▸ Work request
Could you print the stretch of lines below from the one with "Terms of service (145, 2388)" through the one with "авторизоваться (48, 2147)", exactly as they stand and without any pictures?

[Screenshot grounding data]
----------------------------------------

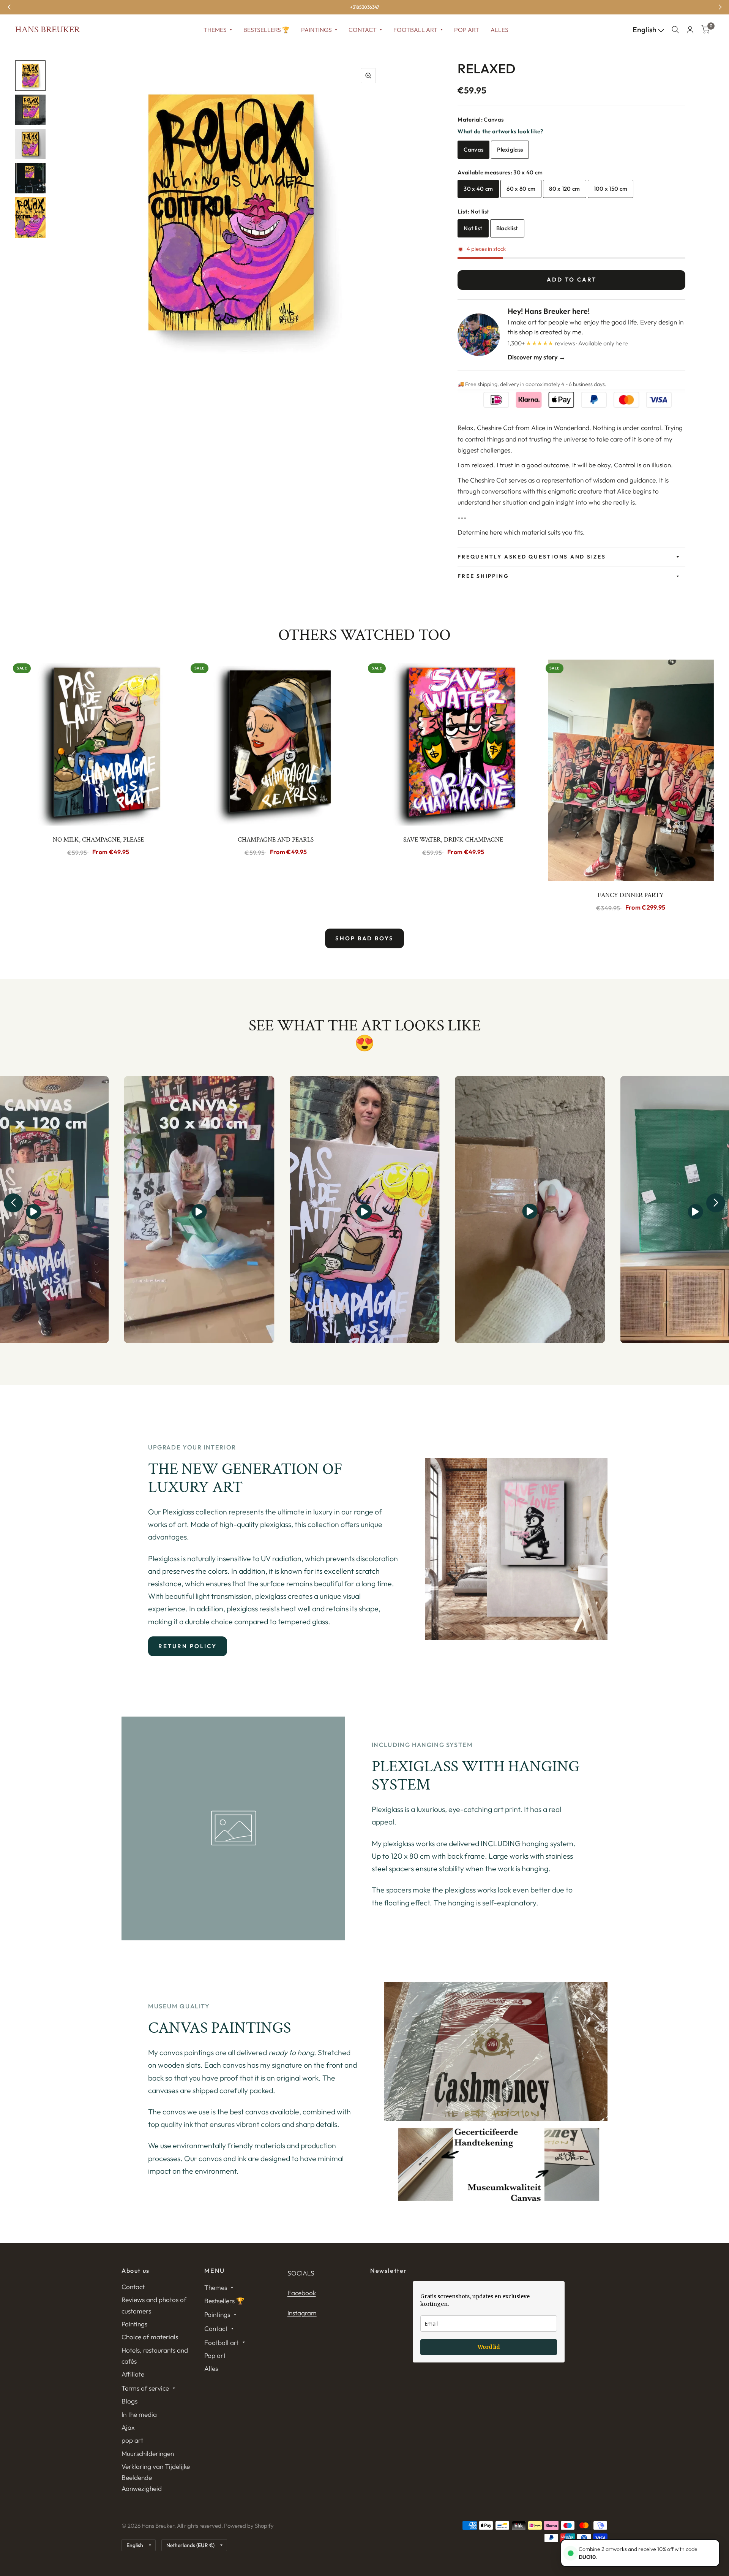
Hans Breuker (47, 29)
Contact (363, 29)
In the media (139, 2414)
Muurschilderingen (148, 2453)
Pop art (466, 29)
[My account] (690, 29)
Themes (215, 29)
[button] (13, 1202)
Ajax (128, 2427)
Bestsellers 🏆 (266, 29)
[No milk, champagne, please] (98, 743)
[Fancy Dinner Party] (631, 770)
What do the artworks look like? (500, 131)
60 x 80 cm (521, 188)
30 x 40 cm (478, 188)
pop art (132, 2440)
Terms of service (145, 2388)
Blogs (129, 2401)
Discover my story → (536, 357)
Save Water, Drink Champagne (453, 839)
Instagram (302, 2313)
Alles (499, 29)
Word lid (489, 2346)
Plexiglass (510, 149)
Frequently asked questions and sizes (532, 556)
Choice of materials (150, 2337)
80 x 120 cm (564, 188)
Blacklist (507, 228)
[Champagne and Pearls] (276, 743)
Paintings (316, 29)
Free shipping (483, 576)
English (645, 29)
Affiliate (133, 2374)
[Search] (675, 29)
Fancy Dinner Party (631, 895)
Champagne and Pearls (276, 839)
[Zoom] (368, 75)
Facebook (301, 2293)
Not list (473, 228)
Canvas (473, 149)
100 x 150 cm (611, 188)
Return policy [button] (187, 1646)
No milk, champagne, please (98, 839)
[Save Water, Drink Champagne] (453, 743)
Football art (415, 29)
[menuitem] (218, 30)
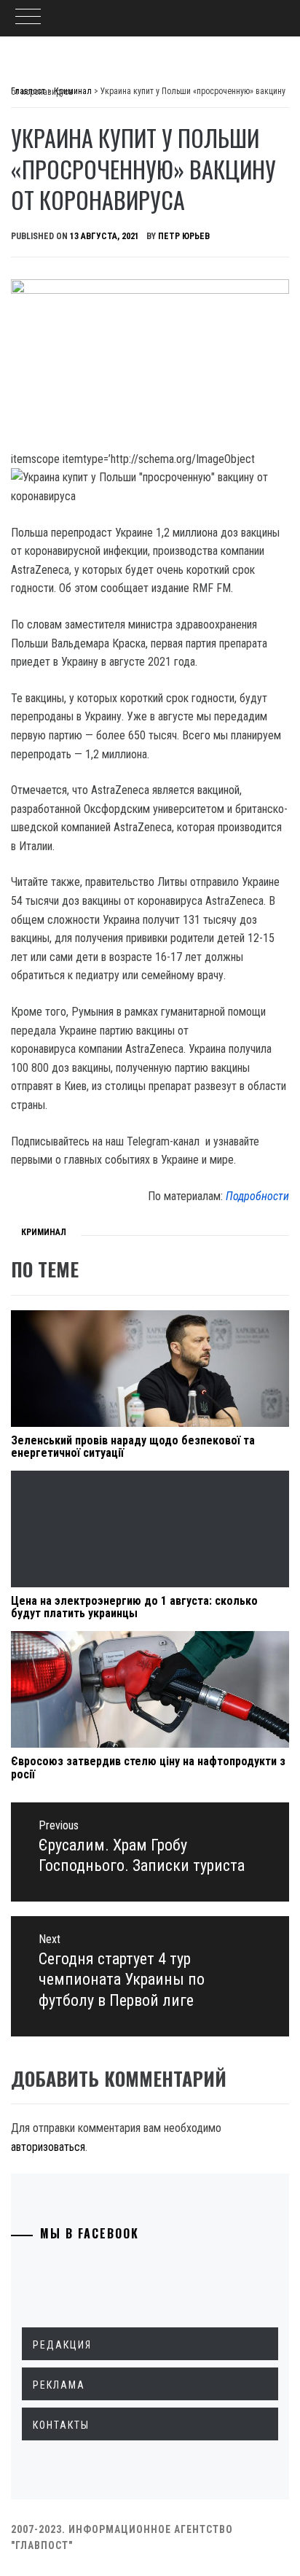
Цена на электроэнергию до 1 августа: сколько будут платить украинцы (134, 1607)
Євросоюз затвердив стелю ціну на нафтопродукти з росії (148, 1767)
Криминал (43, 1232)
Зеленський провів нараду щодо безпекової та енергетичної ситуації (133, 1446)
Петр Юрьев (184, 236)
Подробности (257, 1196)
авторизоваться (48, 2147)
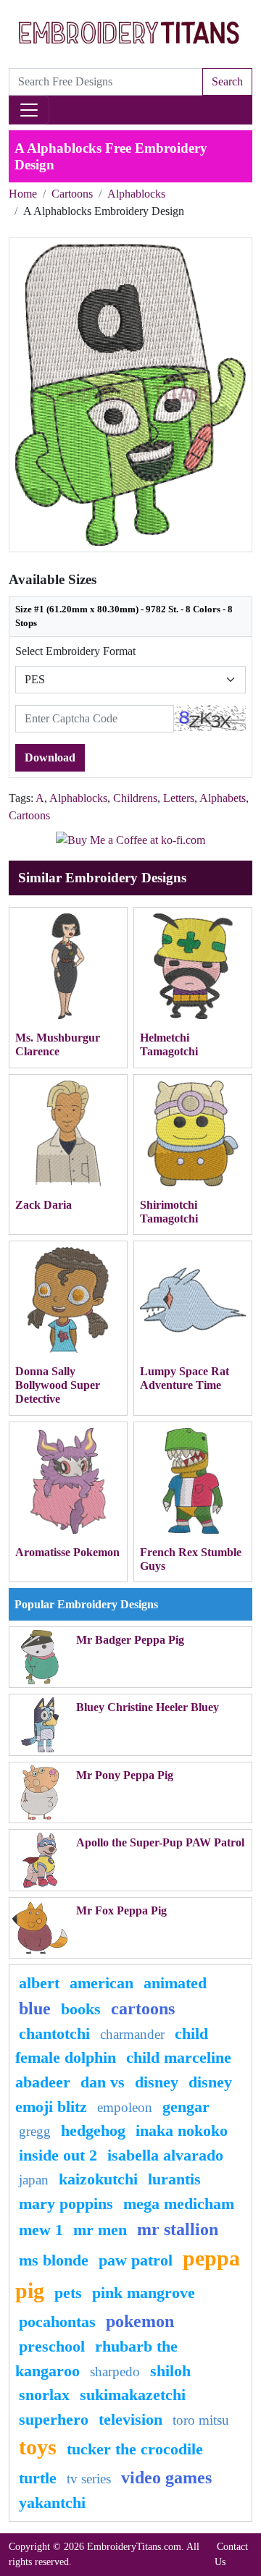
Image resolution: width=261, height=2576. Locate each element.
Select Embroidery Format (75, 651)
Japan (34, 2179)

----------------------------------------

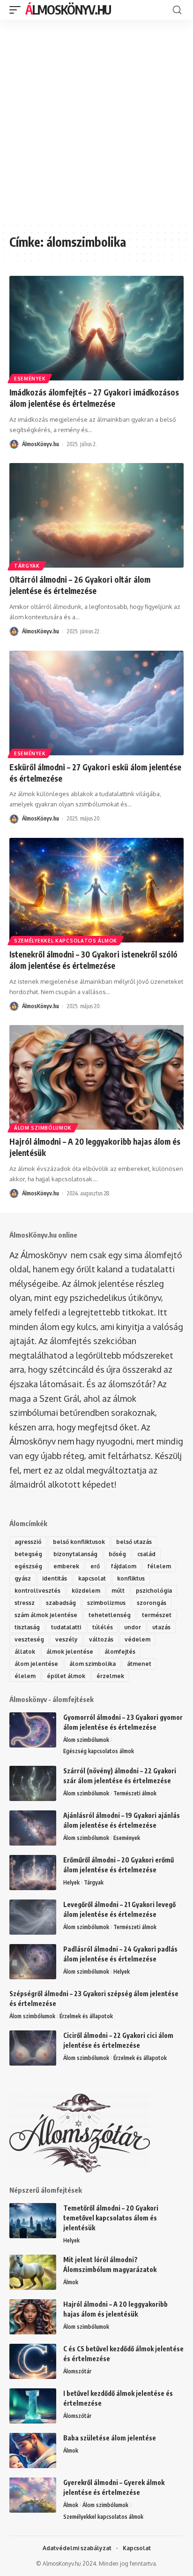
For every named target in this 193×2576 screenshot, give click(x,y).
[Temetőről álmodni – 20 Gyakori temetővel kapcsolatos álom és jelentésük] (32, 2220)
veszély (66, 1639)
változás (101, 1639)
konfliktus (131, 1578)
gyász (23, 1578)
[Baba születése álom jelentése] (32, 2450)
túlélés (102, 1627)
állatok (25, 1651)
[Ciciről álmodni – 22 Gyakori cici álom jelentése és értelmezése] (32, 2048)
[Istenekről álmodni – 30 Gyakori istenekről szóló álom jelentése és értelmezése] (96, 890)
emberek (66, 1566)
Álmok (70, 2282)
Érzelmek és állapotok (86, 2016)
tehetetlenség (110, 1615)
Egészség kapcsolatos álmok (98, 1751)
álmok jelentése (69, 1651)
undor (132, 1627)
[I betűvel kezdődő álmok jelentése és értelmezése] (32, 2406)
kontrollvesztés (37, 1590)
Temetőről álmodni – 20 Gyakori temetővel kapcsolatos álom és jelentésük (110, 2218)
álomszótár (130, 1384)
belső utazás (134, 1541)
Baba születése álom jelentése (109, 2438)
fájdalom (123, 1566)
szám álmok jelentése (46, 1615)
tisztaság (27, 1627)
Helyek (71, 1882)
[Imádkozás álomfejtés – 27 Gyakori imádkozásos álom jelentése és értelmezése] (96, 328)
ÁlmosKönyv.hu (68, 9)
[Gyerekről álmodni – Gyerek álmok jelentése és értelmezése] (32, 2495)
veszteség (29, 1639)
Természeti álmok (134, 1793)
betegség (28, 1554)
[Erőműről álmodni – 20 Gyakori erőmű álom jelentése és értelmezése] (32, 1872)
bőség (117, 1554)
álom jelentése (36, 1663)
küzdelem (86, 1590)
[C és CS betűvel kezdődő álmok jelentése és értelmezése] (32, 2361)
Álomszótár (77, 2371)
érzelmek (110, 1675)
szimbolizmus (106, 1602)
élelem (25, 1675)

----------------------------------------

▸ Written answer
Terms of service (145, 2388)
Blogs (129, 2401)
Discover my story → (536, 357)
Save Water, Drink Champagne (453, 839)
Instagram (302, 2313)
Alles (499, 29)
Word lid (489, 2346)
Plexiglass (510, 149)
Frequently asked questions and sizes (532, 556)
Choice of materials (150, 2337)
80 x 120 cm (564, 188)
Blacklist (507, 228)
[Champagne and Pearls] (276, 743)
Paintings (316, 29)
Free shipping (483, 576)
English (645, 29)
Affiliate (133, 2374)
[Search] (675, 29)
Fancy Dinner Party (631, 895)
Champagne and Pearls (276, 839)
[Zoom] (368, 75)
Facebook (301, 2293)
Not list (473, 228)
Canvas (473, 149)
100 x 150 cm (611, 188)
Return policy [button] (187, 1646)
No milk, champagne, please (98, 839)
[Save Water, Drink Champagne] (453, 743)
Football art (415, 29)
[menuitem] (218, 30)
Цена на электроэнергию до 1 августа: сколько будут платить украинцы (134, 1607)
Євросоюз затвердив стелю ціну на нафтопродукти з росії (148, 1767)
Криминал (43, 1232)
Зеленський провів нараду щодо безпекової та енергетичної ситуації (133, 1446)
Петр Юрьев (184, 236)
Подробности (257, 1196)
авторизоваться (48, 2147)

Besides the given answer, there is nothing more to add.